▶ **DESCRIPTION OF THE TASK**
The full data must be written out exactly, with every line included.

▶ **Collected data**
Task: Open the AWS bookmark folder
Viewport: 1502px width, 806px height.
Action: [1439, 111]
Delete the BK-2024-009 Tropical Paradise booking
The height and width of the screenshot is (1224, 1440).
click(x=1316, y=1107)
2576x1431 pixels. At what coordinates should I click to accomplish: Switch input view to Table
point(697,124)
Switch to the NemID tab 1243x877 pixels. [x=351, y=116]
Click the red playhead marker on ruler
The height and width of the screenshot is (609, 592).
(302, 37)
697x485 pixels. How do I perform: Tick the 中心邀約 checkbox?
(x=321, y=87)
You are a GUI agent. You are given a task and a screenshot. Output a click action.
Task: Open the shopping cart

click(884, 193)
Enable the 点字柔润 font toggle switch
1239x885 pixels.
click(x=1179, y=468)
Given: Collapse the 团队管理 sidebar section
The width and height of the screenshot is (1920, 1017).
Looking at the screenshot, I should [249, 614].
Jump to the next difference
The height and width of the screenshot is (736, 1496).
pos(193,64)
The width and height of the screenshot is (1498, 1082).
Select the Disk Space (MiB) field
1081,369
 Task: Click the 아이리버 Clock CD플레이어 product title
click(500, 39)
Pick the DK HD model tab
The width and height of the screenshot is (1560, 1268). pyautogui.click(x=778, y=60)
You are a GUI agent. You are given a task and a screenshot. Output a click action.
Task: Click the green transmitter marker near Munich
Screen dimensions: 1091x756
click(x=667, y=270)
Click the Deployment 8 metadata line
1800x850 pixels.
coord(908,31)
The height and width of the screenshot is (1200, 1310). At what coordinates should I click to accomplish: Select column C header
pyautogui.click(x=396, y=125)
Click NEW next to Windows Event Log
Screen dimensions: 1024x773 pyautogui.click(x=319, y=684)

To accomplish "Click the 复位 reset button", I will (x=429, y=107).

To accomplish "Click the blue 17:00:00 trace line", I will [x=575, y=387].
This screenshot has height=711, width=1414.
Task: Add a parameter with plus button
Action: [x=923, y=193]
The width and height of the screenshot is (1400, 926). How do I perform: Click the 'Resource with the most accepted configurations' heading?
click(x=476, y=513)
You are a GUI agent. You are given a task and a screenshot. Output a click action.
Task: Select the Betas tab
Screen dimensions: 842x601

▶ **YOUR RESPONSE**
Task: Open the AWS bookmark folder
Viewport: 1502px width, 806px height.
Action: [1439, 111]
Delete the BK-2024-009 Tropical Paradise booking
The height and width of the screenshot is (1224, 1440).
click(x=1316, y=1107)
2576x1431 pixels. At what coordinates should I click to accomplish: Switch input view to Table
point(697,124)
Switch to the NemID tab 1243x877 pixels. [x=351, y=116]
Click the red playhead marker on ruler
The height and width of the screenshot is (609, 592).
(302, 37)
697x485 pixels. How do I perform: Tick the 中心邀約 checkbox?
(x=321, y=87)
You are a GUI agent. You are given a task and a screenshot. Output a click action.
Task: Open the shopping cart

click(884, 193)
Enable the 点字柔润 font toggle switch
1239x885 pixels.
click(x=1179, y=468)
Given: Collapse the 团队管理 sidebar section
The width and height of the screenshot is (1920, 1017).
Looking at the screenshot, I should [249, 614].
Jump to the next difference
The height and width of the screenshot is (736, 1496).
pos(193,64)
The width and height of the screenshot is (1498, 1082).
Select the Disk Space (MiB) field
1081,369
 Task: Click the 아이리버 Clock CD플레이어 product title
click(500, 39)
Pick the DK HD model tab
The width and height of the screenshot is (1560, 1268). pyautogui.click(x=778, y=60)
You are a GUI agent. You are given a task and a screenshot. Output a click action.
Task: Click the green transmitter marker near Munich
Screen dimensions: 1091x756
click(x=667, y=270)
Click the Deployment 8 metadata line
1800x850 pixels.
coord(908,31)
The height and width of the screenshot is (1200, 1310). At what coordinates should I click to accomplish: Select column C header
pyautogui.click(x=396, y=125)
Click NEW next to Windows Event Log
Screen dimensions: 1024x773 pyautogui.click(x=319, y=684)

To accomplish "Click the 复位 reset button", I will (x=429, y=107).

To accomplish "Click the blue 17:00:00 trace line", I will [x=575, y=387].
This screenshot has height=711, width=1414.
Task: Add a parameter with plus button
Action: [x=923, y=193]
The width and height of the screenshot is (1400, 926). How do I perform: Click the 'Resource with the most accepted configurations' heading?
click(x=476, y=513)
You are a GUI agent. You are given a task and a screenshot. Output a click action.
Task: Select the Betas tab
Screen dimensions: 842x601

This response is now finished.